Durante su reinado, Recaredo siempre honró la memoria de su padre, pero es evidente que no compartía todas sus acciones. La primera decisión que tomó fue el arresto y ejecución de Sisberto, el carcelero que había degollado a su hermano mayor Hermenegildo un año atrás. Siguiendo la política de Leovigildo en sus últimas disposiciones, anuló los castigos a los católicos: el monje Juan de Biclaro vio levantado su destierro en Barcelona y regresó a su monasterio, y al obispo de Sevilla, Leandro, se le permitió regresar de Constantinopla (ciertamente hay un debate al respecto, pues algunos opinan que ya regresó en los últimos meses de Leovigildo).
No obstante, el primer asunto que hubo de atender fue la guerra en curso que los francos tenían declarada al reino desde 585. De hecho, durante su viaje primaveral a Toledo para su coronación, el duque franco de Aquitania Desiderio (teóricamente vasallo del rey franco de Neustria, pero en la práctica independiente), había tratado de aprovechar su ausencia para tomar la ciudad de Carcasona. Tras derrotar inicialmente a los defensores, había fracasado en el asalto a las murallas, hallando la muerte y siendo puestas en fuga sus tropas. Por consejo de su madrastra Godsuinta, Recaredo envió embajadores a los reyes francos demandando la paz. La embajada a Austrasia encontró eco favorable en la regente Brunequilda, hija de Godsuinta, que gobernaba en nombre de su hijo de 11 años, Childeberto II, y consintió en firmar la tregua con el nuevo rey godo (sin duda, la ejecución de Sisberto había sido buena prueba de la buena voluntad de Recaredo para hacer justicia). Pero en Borgoña los propósitos de paz fracasaron. Tal vez sea comprensible en cierto modo: el rey Gontrán, primogénito de Clotario y nieto del gran Clodoveo, había sido derrotado y capturado en la desastrosa expedición que su padre y su tío habían dirigido contra el valle del Ebro en el año 541, sufriendo la humillación de pagar rescate a los godos por su liberación; había visto a su tía Clotilde morir por los maltratos de su esposo godo, a su sobrina Ingunda padecer persecución y morir en el destierro por sus suegros godos. El rey de Borgoña albergaba demasiado rencor personal y se negó a recibir a los embajadores de Recaredo, cerrando la frontera entre su reino y la provincia septimania. En represalia, los visigodos llevaron a cabo varias expediciones punitivas en el bajo Ródano.

**Datos mostrados**
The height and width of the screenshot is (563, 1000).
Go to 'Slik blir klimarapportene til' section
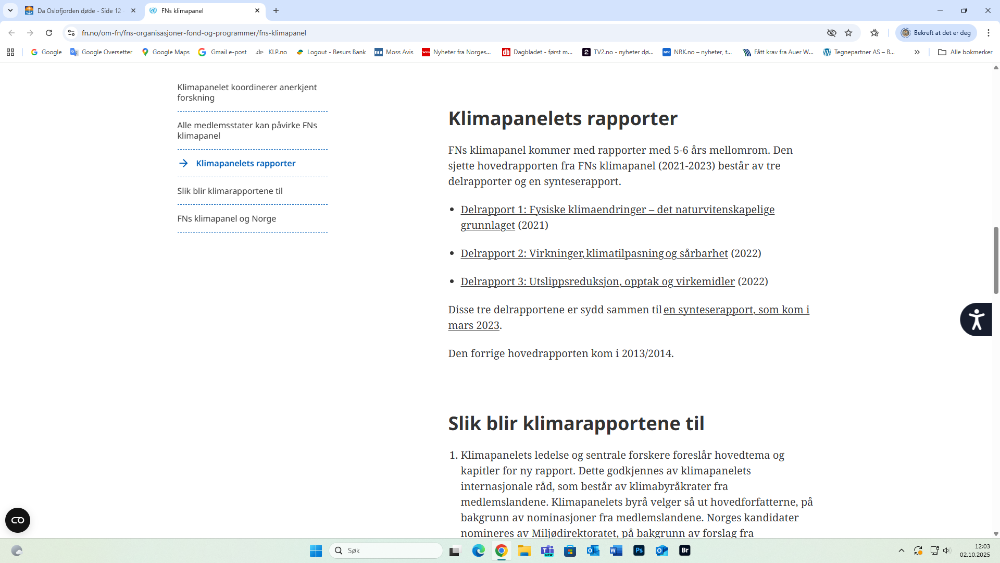pos(230,191)
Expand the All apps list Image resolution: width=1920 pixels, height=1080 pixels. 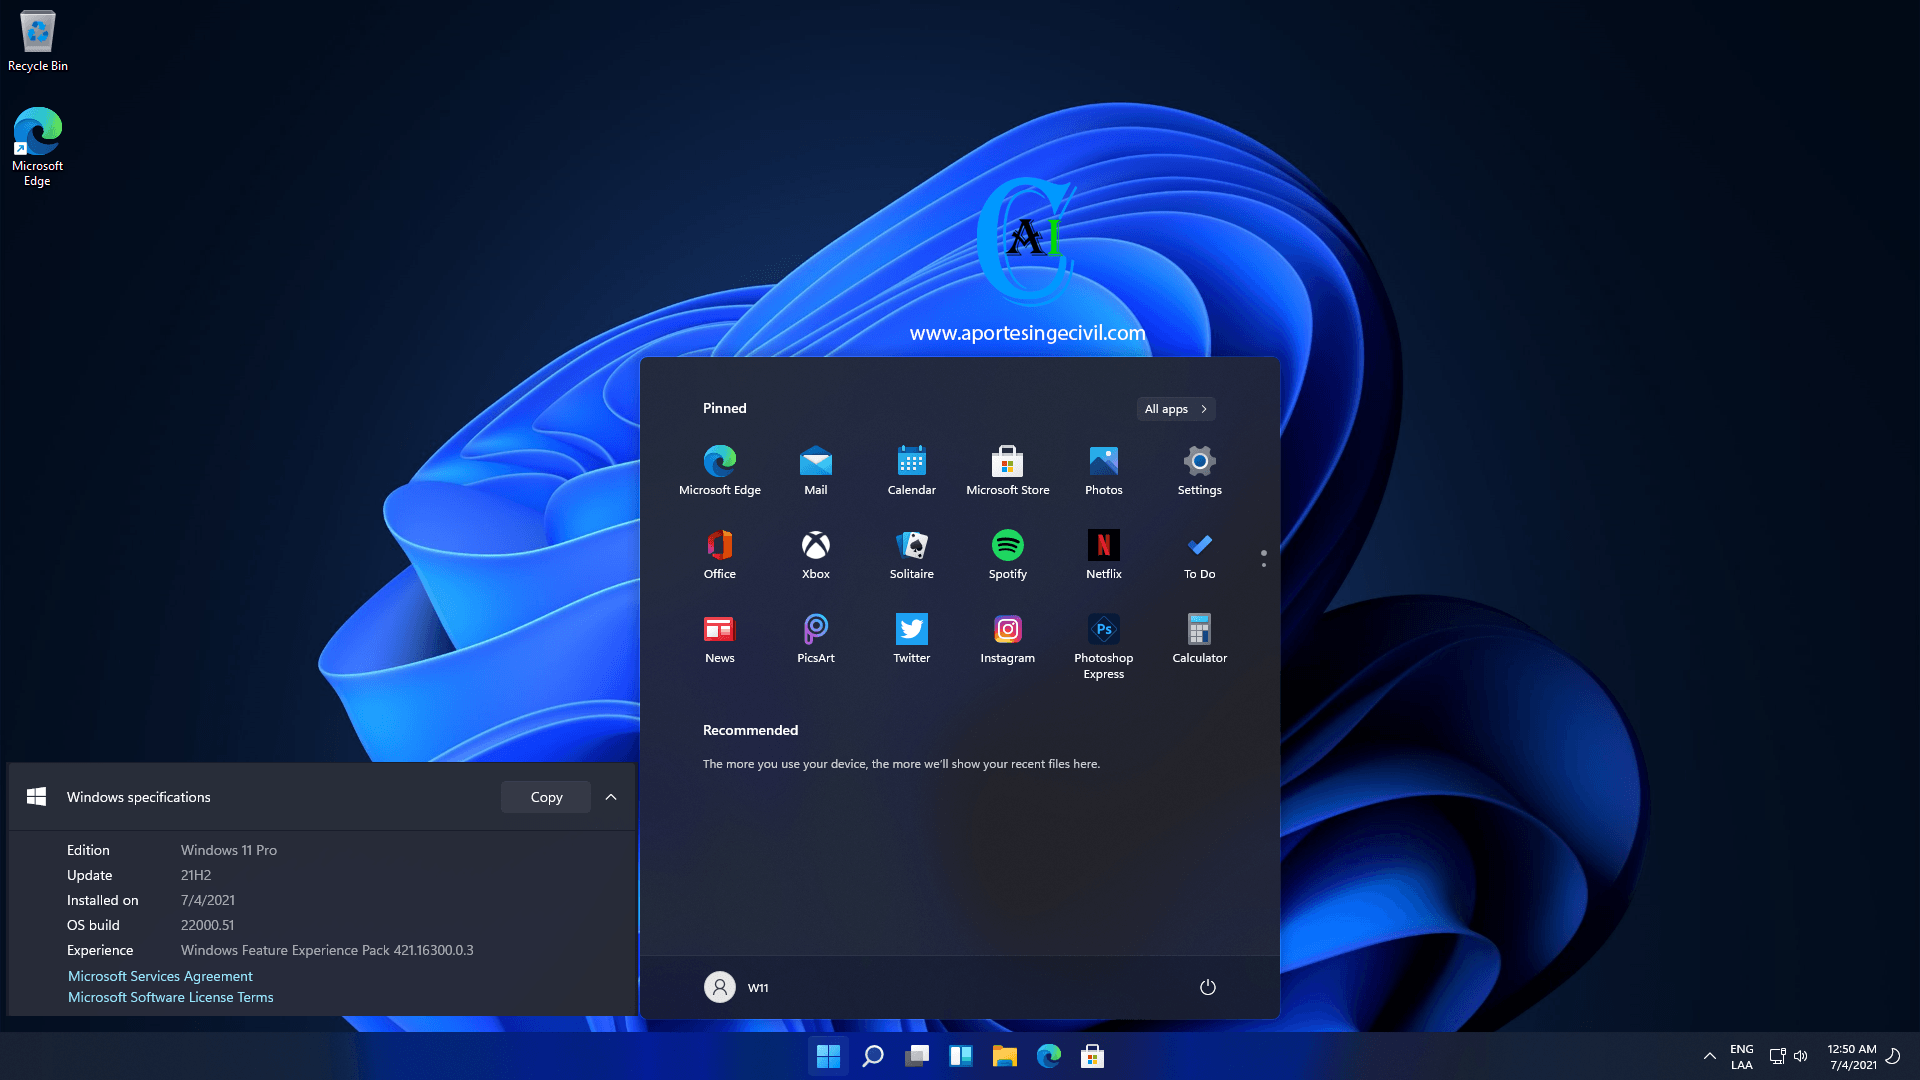point(1175,408)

**Consigna**
Repite el pasaje del texto sobre Recaredo que empieza con "Durante su reinado, Recaredo" y sigue hasta "meses de Leovigildo).". El listado constituye un material aparte, sin relación con el texto sobre Recaredo.

**Solución completa**
Durante su reinado, Recaredo siempre honró la memoria de su padre, pero es evidente que no compartía todas sus acciones. La primera decisión que tomó fue el arresto y ejecución de Sisberto, el carcelero que había degollado a su hermano mayor Hermenegildo un año atrás. Siguiendo la política de Leovigildo en sus últimas disposiciones, anuló los castigos a los católicos: el monje Juan de Biclaro vio levantado su destierro en Barcelona y regresó a su monasterio, y al obispo de Sevilla, Leandro, se le permitió regresar de Constantinopla (ciertamente hay un debate al respecto, pues algunos opinan que ya regresó en los últimos meses de Leovigildo).